Available data:
■ ■ ■ ■ ■ ■ ■

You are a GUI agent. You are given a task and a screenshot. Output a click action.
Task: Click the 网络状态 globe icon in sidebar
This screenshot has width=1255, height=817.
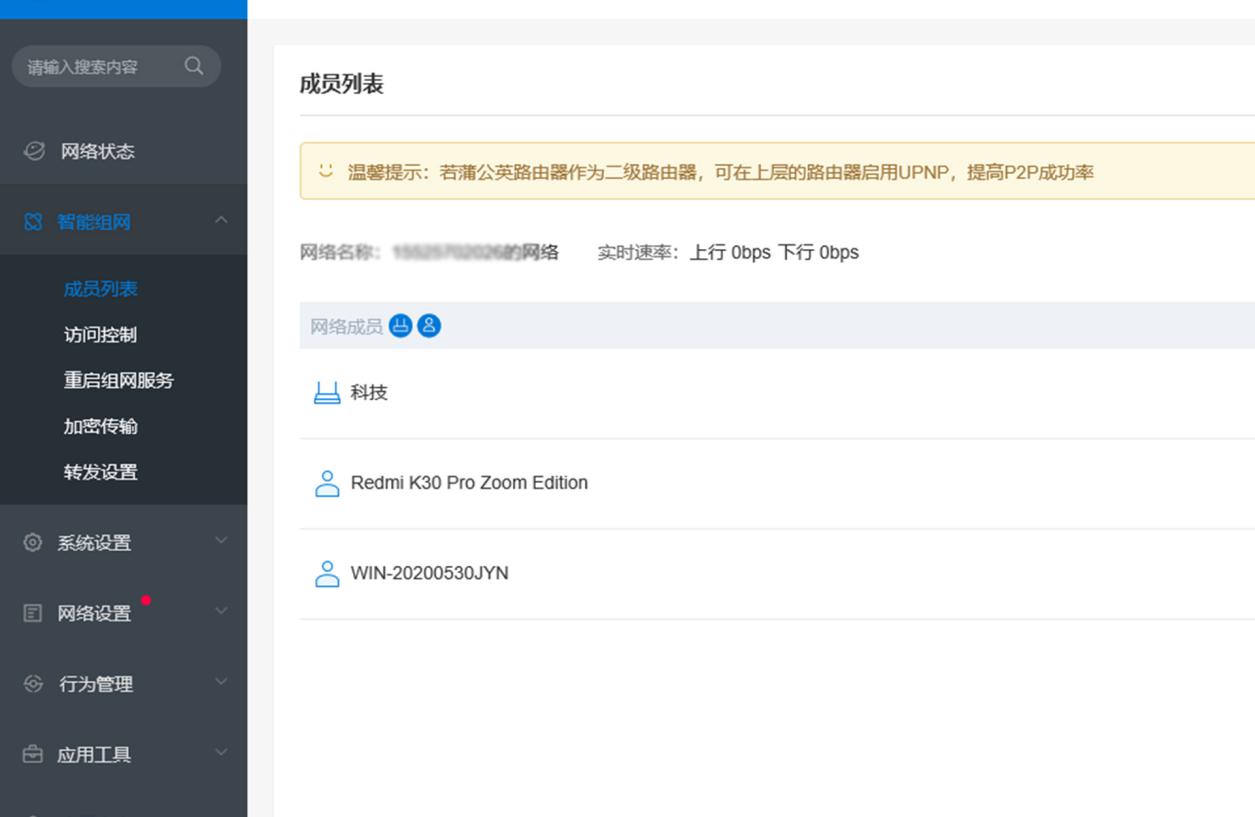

■ ■ ■ ■ ■ ■ ■

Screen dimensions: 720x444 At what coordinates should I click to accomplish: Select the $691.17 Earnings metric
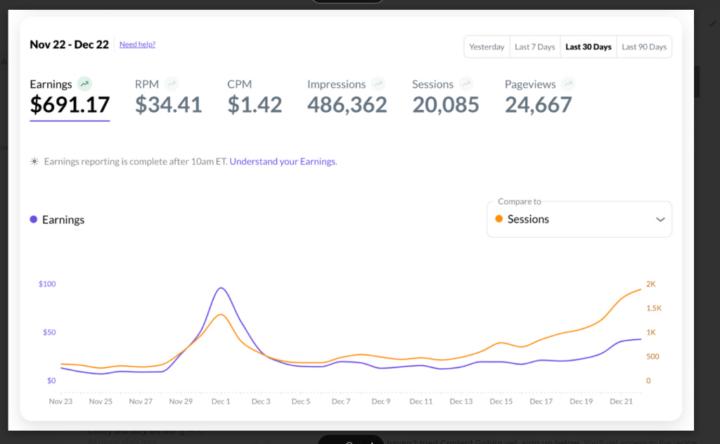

■ ■ ■ ■ ■ ■ ■

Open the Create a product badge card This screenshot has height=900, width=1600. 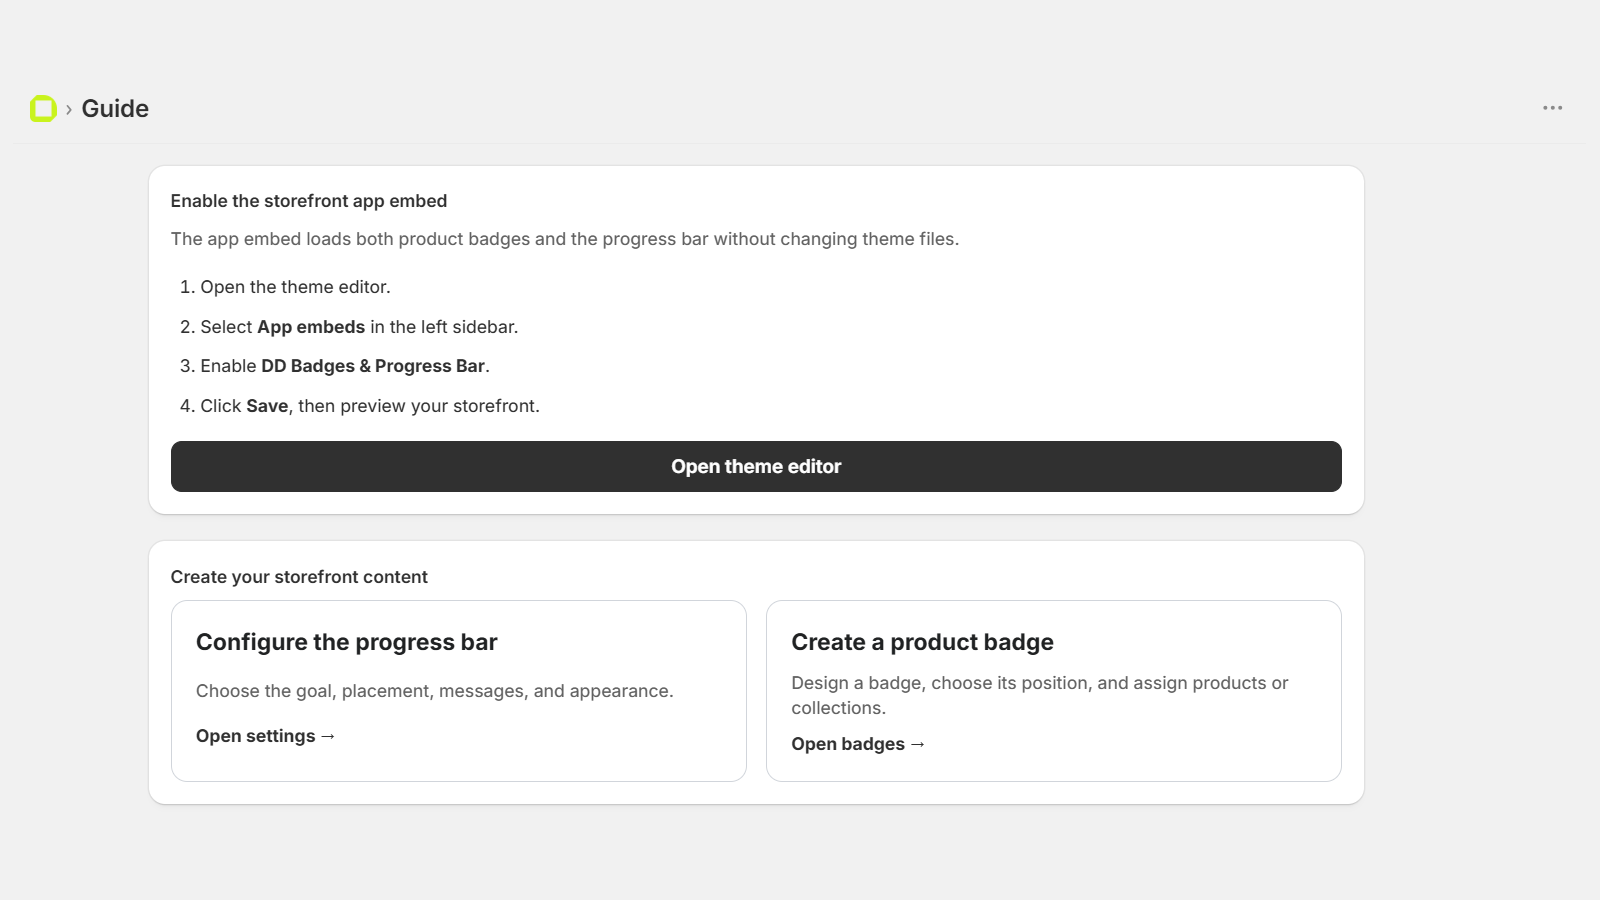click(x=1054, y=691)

■ ■ ■ ■ ■ ■ ■

To do: The required output is the stretch of entries above from the line containing "Task: Click the 网络状态 globe icon in sidebar" through the line containing "This screenshot has width=1255, height=817.", reproduced exactly.

Response to the exercise:
Task: Click the 网络状态 globe icon in sidebar
This screenshot has width=1255, height=817.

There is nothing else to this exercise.